* Task prompt *
What are the lines from the one with "Where should I" through the end of the records below, written out exactly and without the pictures?
Start of Data section
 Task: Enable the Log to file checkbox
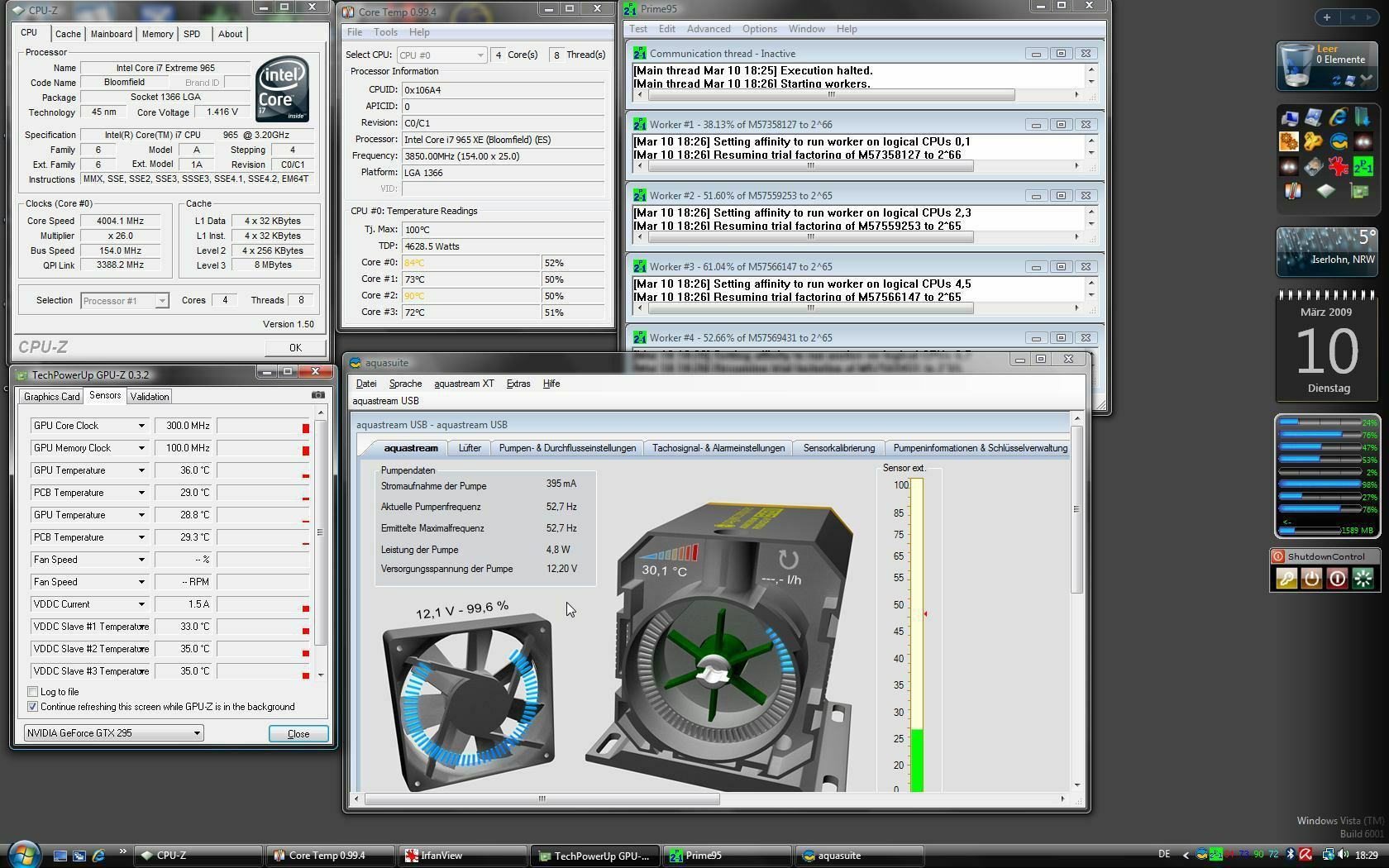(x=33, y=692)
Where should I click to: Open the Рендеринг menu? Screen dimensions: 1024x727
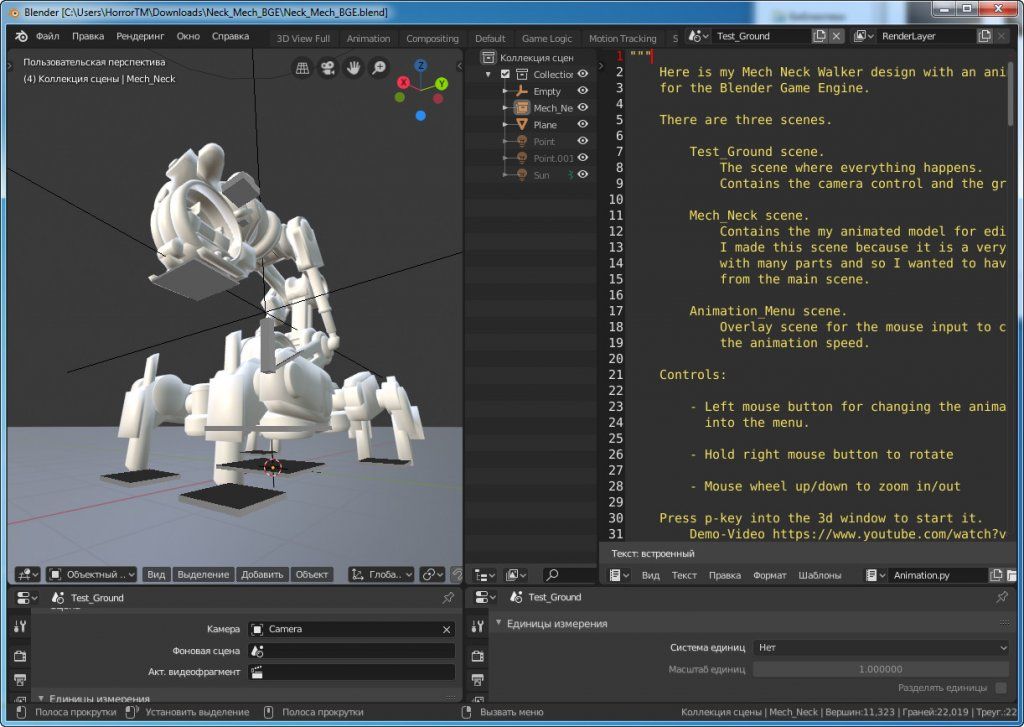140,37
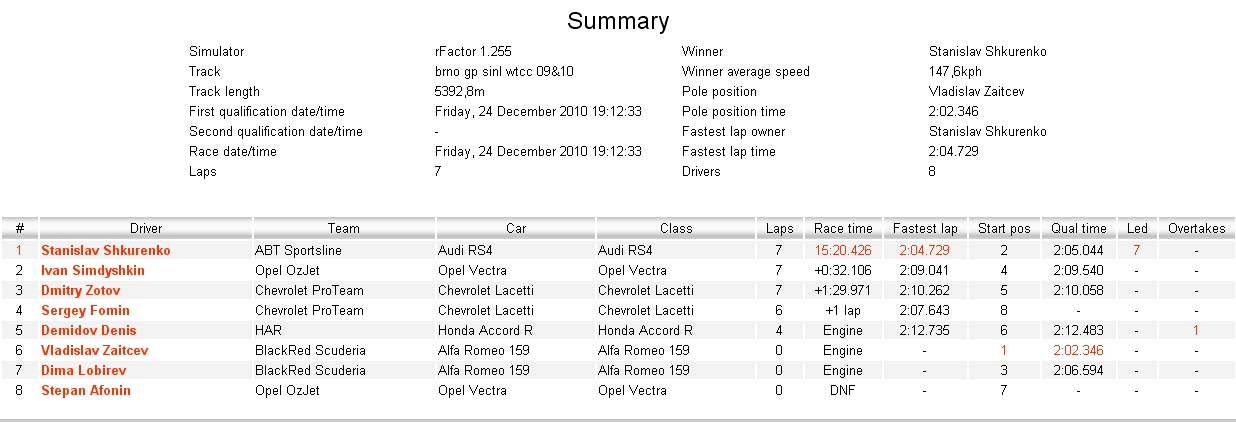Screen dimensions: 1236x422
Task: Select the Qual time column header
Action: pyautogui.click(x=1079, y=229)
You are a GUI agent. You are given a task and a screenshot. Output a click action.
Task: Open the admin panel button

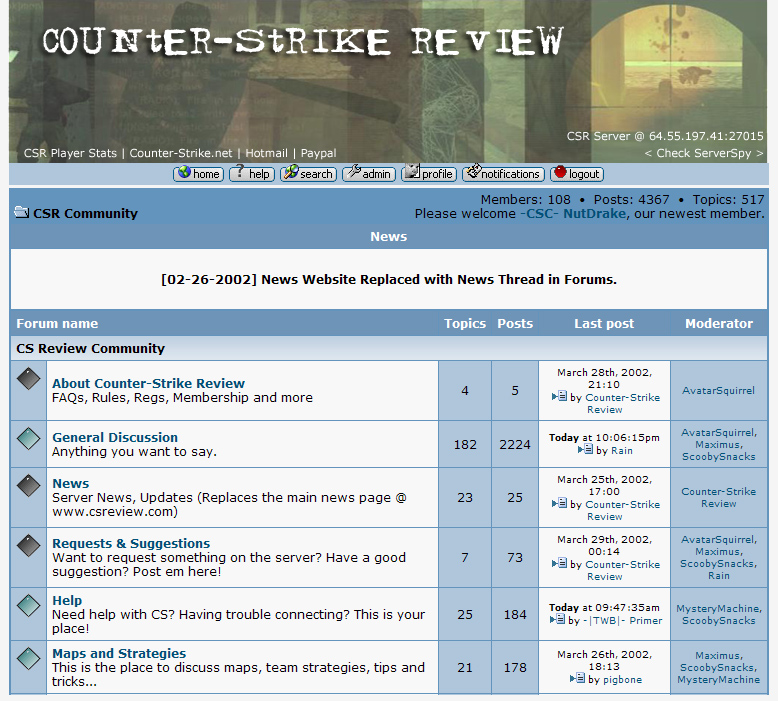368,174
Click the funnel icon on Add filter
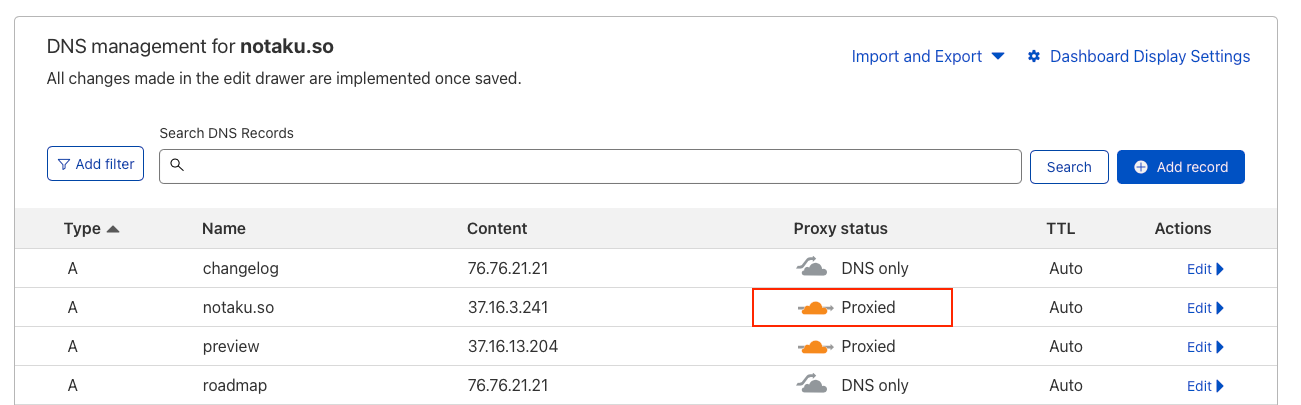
End of Data section
* Your response *
Where should I click to: Open the Рендеринг menu? Screen dimensions: 1024x727
140,37
Screen dimensions: 1236x422
Task: Select the Qual time column header
Action: pyautogui.click(x=1079, y=229)
You are a GUI agent. You are given a task and a screenshot. Output a click action.
Task: Open the admin panel button

368,174
Click the funnel icon on Add filter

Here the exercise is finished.